Кто б узнал в лихом длинноусом капитане клефтов (вооруженном кривой саблей и засапожным ножом) английского дворянина, рыцаря древнего рода, добровольного воина иоаннитов?.. Пожалуй, даже родосские товарищи не сразу признали бы его. Облик Торнвилля очень преобразили черные штаны, такого же цвета куртка, украшенная серебряной вышивкой, и шапочку с кисточкой. Только светлые волосы и голубые глаза выдавали в нем его нетуземное происхождение.

…Ой, люто мстил Лео османам за свое и чужое горе!
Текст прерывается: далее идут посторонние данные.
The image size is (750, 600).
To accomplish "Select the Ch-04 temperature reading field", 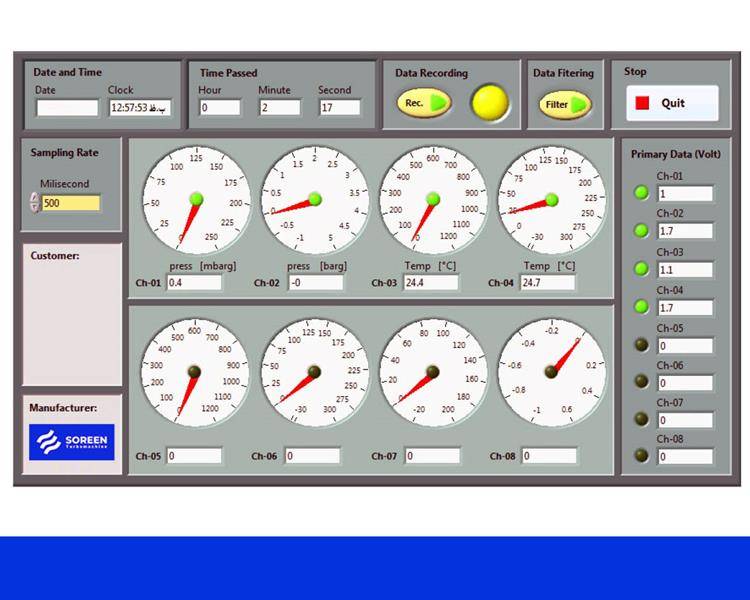I will [x=547, y=283].
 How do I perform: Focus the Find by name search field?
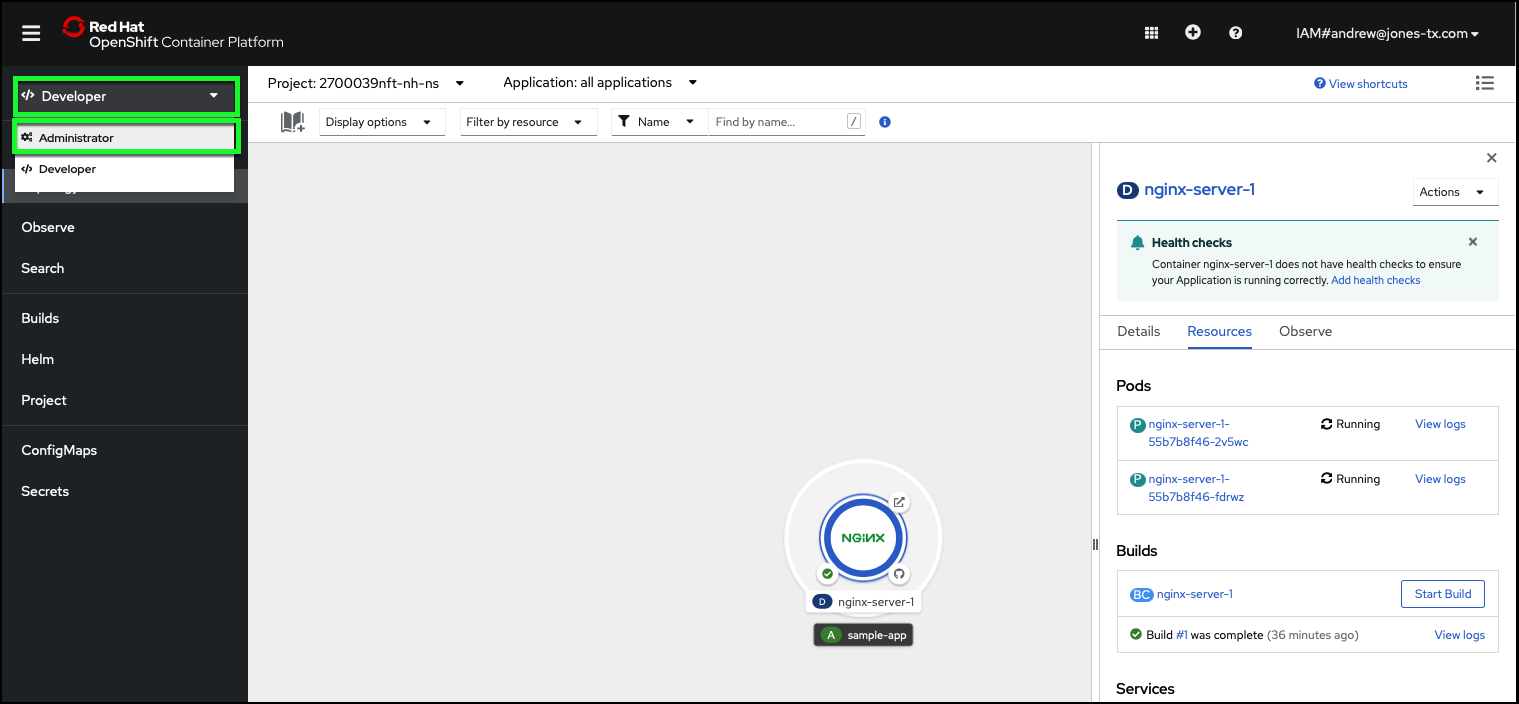[778, 122]
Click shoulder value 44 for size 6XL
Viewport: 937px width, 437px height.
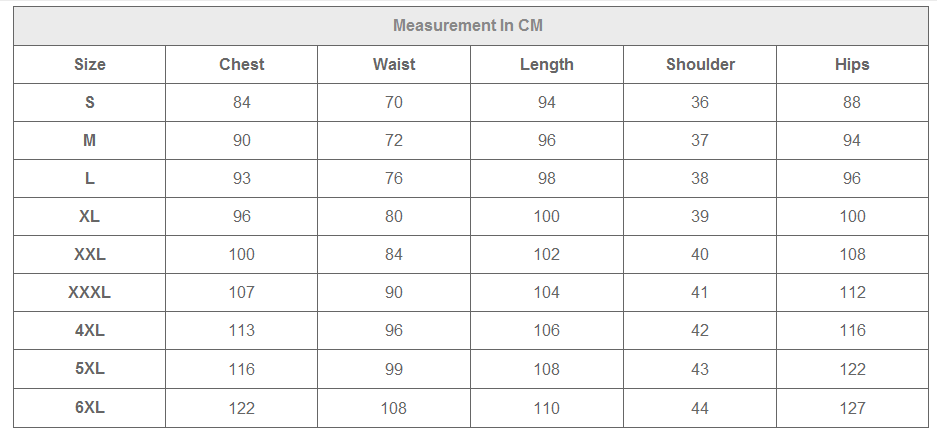(x=700, y=407)
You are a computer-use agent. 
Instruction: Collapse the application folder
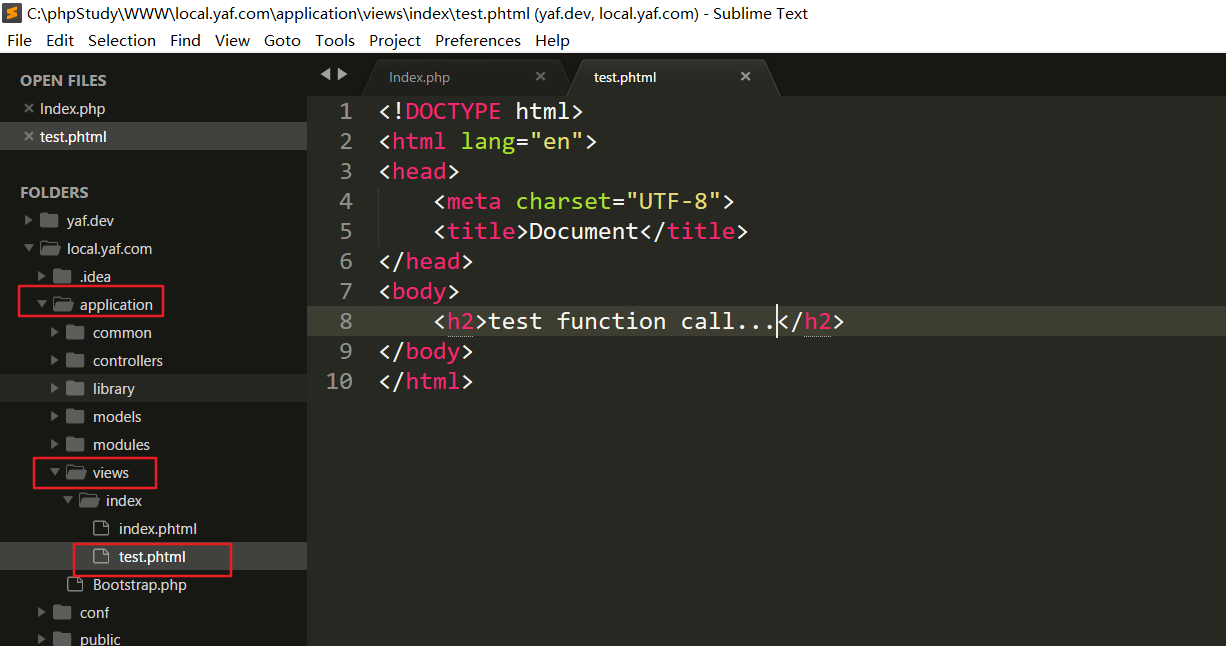pos(42,304)
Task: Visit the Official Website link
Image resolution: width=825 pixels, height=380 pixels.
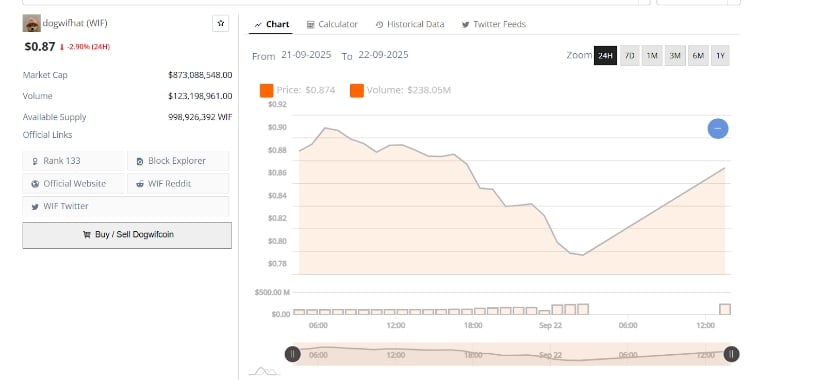Action: point(74,184)
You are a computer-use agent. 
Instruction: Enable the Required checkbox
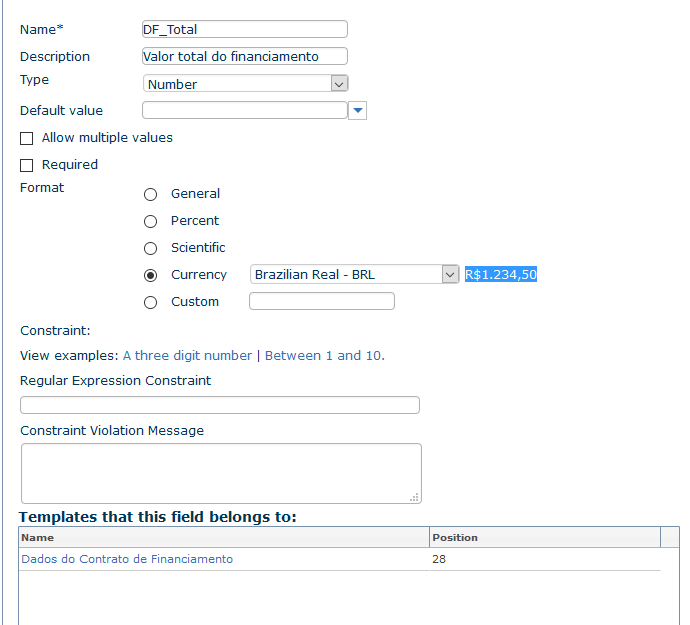[27, 165]
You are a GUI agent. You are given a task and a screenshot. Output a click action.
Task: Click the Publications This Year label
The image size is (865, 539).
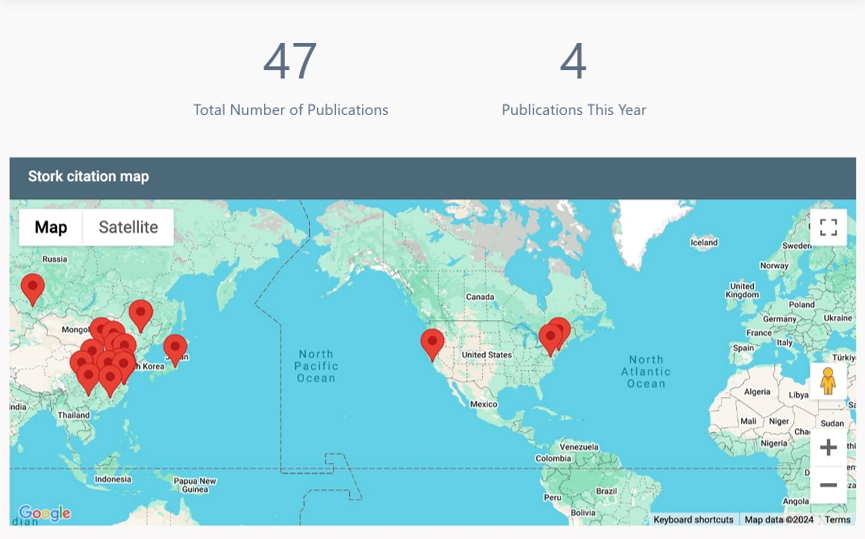tap(574, 110)
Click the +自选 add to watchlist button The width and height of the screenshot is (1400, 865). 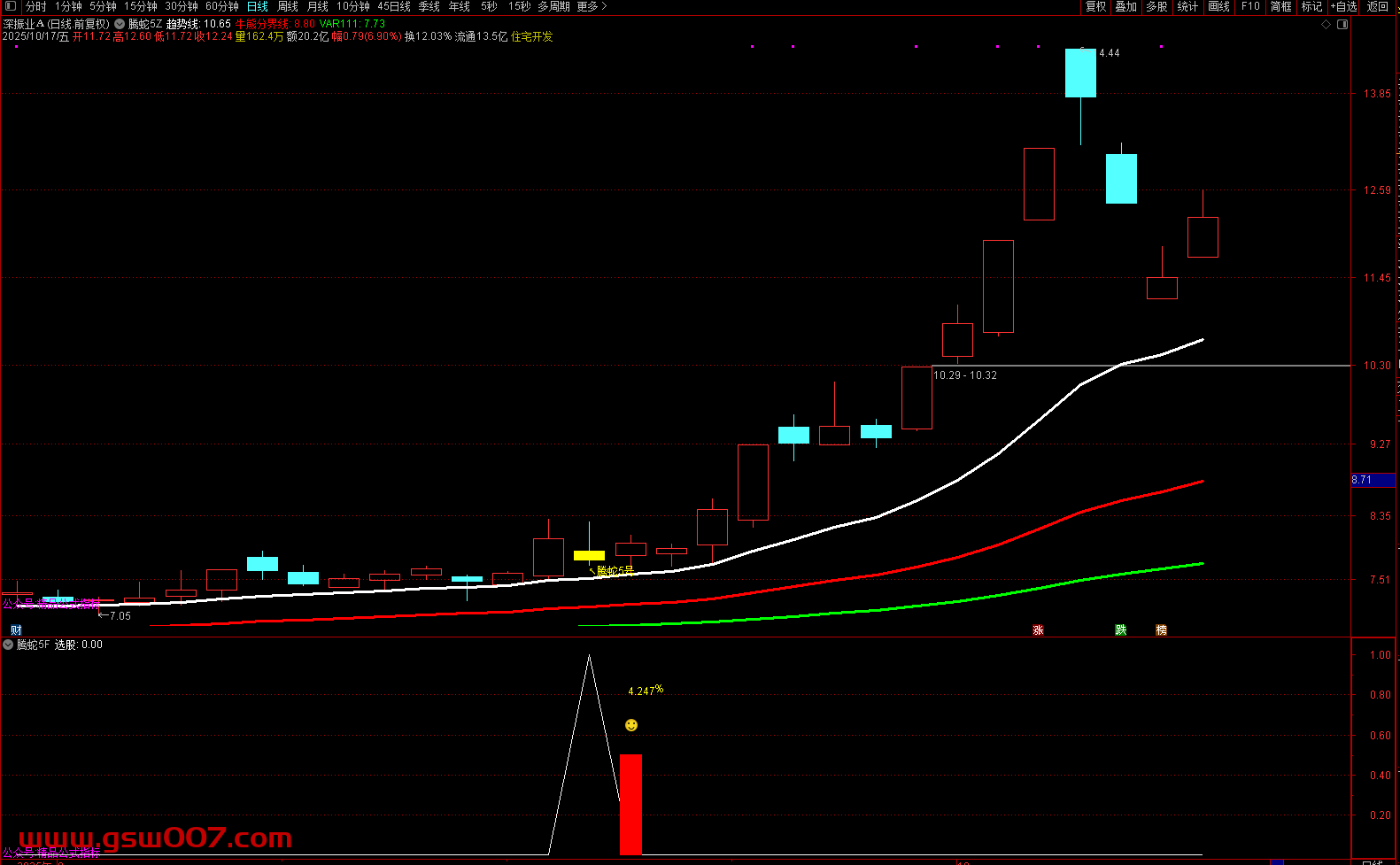tap(1343, 6)
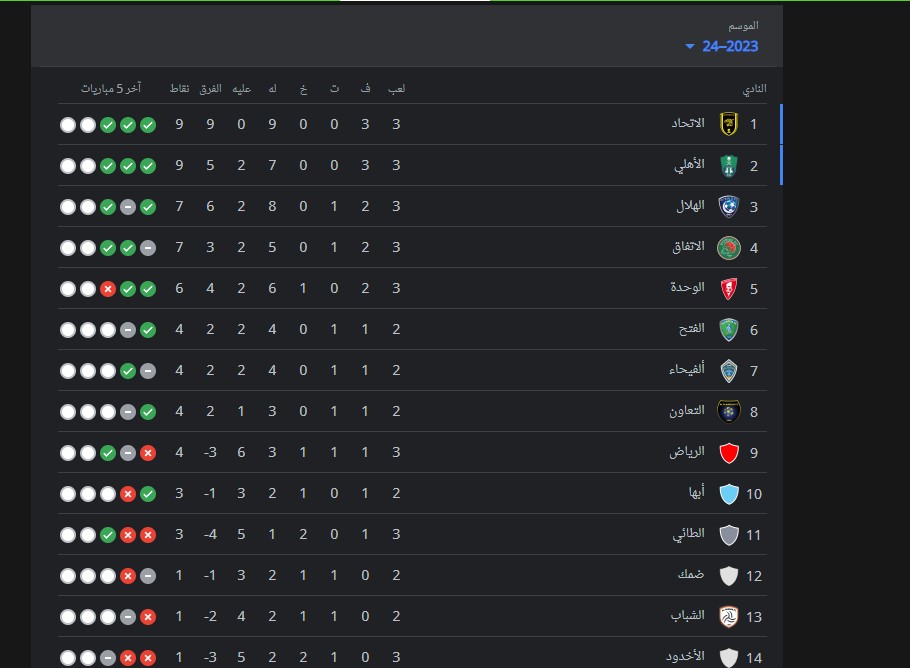
Task: Click the Al-Ahli green club crest
Action: tap(728, 165)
Его люди жгли поместья турок, угоняли их скот, освобождали рабов, истребляли султанских воинов и чиновников… Только простой народ не трогали, если тот не брал в руки оружие для отпора.

Много дней Торнвилль провел в битвах — наносил удары и получал их в ответ. Он вешал, и его как-то раз тоже чуть уже не повесили — благо соратники отбили, когда петля уже была надета на его шею! Случалось, задыхался от дыма, когда турецкие каратели выкуривали клефтов из их убежищ… Объединялся с караманцами против османов… Всякое бывало.

Случайно он узнал о судьбе своего давнего знакомого, соратника по плену у караманцев, старого греческого священника Афанасия, готовившего восстание для освобождения Трапезунда. Благородная попытка не удалась, патриот был ранен в схватке, пленен и сожжен заживо. Пламень уже лизал его ноги, поднимаясь все выше и выше, потом опалил бороду и волосы, а старик все пел:

— Не плачь, Иоанн Златоуст, держава ромеев еще воскреснет и расцветет диковинными плодами!..

Отплатил Лео и за Афанасия, и за тысячи иных, замученных и запытанных, но трудно переть на рожон: дождался и отряд Лео своего черного часа. Попали в окружение, пробиться не смогли. Тогда постановили — выбираться поодиночке, а затем собраться вновь в условленном месте. Не вышло — по крайней мере, у Торнвилля. А может, он один уцелел — кто знает? Опять скитания — благо хоть в лапы карателей не попал, но снова проклятое рабство.

Месяц — и он бежал от своего очередного хозяина. Смог укрыться от конных преследователей — турецких слуг своего господина, и несколько дней (а вернее, ночей, ибо так было менее жарко и более безопасно) пробирался к замку Святого Петра: кратчайший путь посоветовал ему один старый пастух-грек, снабдивший его молоком и сыром.

Увы, после очередного перехода ранее утро еще застало Торнвилля в пути — он уже подыскивал безопасное убежище для того, чтобы скоротать день, но беглеца заметил турецкий разъезд и с гиканьем поскакал к нему, вращая арканами над головами.